I'm a new grad and have only started on IV in my whole life, so this is the voice of inexperience speaking here.
However, I did attend an IV class in which the instructor said that w/ caustic IV meds the best thing you can do is use the smallest gauge in the largest vein you can find. She also said that there is no reason you cannot use a 22 gauge for blood tranfusions. You just may have to flush it if it begins to slow down.
However, I am orienting in an ICU where they try to get large gauge catheters in people, despite the fact that we infuse things such as mannitol, dilantin, and potassium peripherally. I also suggested to a preceptor that we should use a smaller gauge on a difficult stick pt. who needed a tranfusion and she said that you can't do that -- the cells would lyse. I'm not really up for arguing with my preceptors at this point in my career.

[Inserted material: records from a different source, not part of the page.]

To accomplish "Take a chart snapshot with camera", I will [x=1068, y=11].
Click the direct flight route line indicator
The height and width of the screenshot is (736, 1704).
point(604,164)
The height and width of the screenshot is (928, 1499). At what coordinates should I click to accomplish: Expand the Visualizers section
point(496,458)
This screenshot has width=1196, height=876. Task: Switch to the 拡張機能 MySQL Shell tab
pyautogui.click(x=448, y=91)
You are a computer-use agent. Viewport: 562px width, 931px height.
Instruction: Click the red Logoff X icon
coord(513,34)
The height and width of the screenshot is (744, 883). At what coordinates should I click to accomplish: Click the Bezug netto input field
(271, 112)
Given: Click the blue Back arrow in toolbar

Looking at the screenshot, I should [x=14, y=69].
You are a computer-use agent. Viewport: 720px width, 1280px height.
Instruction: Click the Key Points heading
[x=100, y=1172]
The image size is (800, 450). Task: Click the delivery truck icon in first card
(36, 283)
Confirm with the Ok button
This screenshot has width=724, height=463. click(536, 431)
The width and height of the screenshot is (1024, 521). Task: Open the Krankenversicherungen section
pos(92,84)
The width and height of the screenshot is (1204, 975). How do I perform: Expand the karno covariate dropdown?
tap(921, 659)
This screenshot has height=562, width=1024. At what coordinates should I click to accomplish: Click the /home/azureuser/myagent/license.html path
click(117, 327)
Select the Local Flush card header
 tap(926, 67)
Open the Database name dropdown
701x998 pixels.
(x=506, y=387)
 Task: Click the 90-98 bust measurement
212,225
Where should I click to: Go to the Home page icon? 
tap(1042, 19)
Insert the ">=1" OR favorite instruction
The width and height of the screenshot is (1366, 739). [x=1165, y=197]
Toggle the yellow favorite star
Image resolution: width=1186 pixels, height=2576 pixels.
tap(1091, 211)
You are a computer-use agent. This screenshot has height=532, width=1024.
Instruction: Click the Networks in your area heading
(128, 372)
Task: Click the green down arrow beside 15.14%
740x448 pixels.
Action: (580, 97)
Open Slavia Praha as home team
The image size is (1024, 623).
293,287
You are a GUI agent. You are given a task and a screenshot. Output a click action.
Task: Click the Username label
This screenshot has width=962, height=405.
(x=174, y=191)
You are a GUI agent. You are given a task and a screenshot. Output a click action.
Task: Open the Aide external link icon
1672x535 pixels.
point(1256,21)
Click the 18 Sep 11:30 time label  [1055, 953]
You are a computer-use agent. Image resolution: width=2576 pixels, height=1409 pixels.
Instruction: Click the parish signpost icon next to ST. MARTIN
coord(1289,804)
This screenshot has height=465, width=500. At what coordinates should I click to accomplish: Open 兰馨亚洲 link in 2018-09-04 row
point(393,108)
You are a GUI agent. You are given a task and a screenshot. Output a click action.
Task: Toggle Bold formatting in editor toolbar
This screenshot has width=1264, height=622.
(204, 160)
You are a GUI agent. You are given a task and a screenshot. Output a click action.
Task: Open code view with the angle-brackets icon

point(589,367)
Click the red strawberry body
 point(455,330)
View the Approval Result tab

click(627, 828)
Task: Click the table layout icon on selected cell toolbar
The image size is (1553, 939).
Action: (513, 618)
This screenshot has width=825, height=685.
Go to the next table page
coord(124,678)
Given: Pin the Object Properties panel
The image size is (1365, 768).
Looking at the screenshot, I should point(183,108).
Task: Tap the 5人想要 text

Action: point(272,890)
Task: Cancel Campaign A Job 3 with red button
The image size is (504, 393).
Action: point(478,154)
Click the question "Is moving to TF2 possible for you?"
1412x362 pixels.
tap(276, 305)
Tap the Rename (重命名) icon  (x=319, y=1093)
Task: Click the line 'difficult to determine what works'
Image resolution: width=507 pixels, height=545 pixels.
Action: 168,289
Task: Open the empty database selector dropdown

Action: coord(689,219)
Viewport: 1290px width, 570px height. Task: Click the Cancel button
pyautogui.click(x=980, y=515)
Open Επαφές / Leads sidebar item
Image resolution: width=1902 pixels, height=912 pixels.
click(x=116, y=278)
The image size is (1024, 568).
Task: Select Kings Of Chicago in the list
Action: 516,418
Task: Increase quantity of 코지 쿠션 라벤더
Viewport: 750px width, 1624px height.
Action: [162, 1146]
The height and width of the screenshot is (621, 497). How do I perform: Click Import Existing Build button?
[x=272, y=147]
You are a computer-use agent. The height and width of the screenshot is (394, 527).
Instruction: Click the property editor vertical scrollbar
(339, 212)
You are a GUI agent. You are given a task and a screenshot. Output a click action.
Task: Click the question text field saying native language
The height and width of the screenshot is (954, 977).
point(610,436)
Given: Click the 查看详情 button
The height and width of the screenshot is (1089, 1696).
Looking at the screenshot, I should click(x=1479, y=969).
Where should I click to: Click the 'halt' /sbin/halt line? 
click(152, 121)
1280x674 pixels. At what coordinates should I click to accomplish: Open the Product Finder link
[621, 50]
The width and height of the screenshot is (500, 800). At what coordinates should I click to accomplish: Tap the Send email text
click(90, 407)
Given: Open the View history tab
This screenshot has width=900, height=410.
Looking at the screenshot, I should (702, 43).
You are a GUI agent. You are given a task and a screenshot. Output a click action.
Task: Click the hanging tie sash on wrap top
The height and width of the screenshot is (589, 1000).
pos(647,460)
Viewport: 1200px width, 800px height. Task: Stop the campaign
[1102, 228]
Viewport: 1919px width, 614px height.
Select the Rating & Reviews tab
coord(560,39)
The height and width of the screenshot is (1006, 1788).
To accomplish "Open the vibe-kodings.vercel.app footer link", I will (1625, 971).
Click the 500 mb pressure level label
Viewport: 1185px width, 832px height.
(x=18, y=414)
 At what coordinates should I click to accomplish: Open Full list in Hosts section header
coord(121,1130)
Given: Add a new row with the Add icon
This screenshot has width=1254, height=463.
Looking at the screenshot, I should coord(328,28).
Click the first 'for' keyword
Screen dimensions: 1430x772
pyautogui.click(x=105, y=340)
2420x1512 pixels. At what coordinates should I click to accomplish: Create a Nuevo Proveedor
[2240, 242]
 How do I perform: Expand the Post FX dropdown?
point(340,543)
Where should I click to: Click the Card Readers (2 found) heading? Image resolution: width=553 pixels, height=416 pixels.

I do understand that certain hemodynamic emergencies may require very fast fluid infusion, so a large gauge is needed, but wouldn't it be better practice to use smaller gauges (even 24's) when possible? A stable pt. receiving caustic IV meds should be safe with 2 PIV's that are small gauge, right (or maybe a small gauge for meds and a large gauge for fluids)? I'd like to incorporate this theory into my practice if it is sound. Thanks
P.S. I've noticed a lot of eye rolling and sighing for nurses when we get transports with the 22's and 24's. Does anyone know of any good clinical references for this? I'm confused about who is right and I want the best for the patients.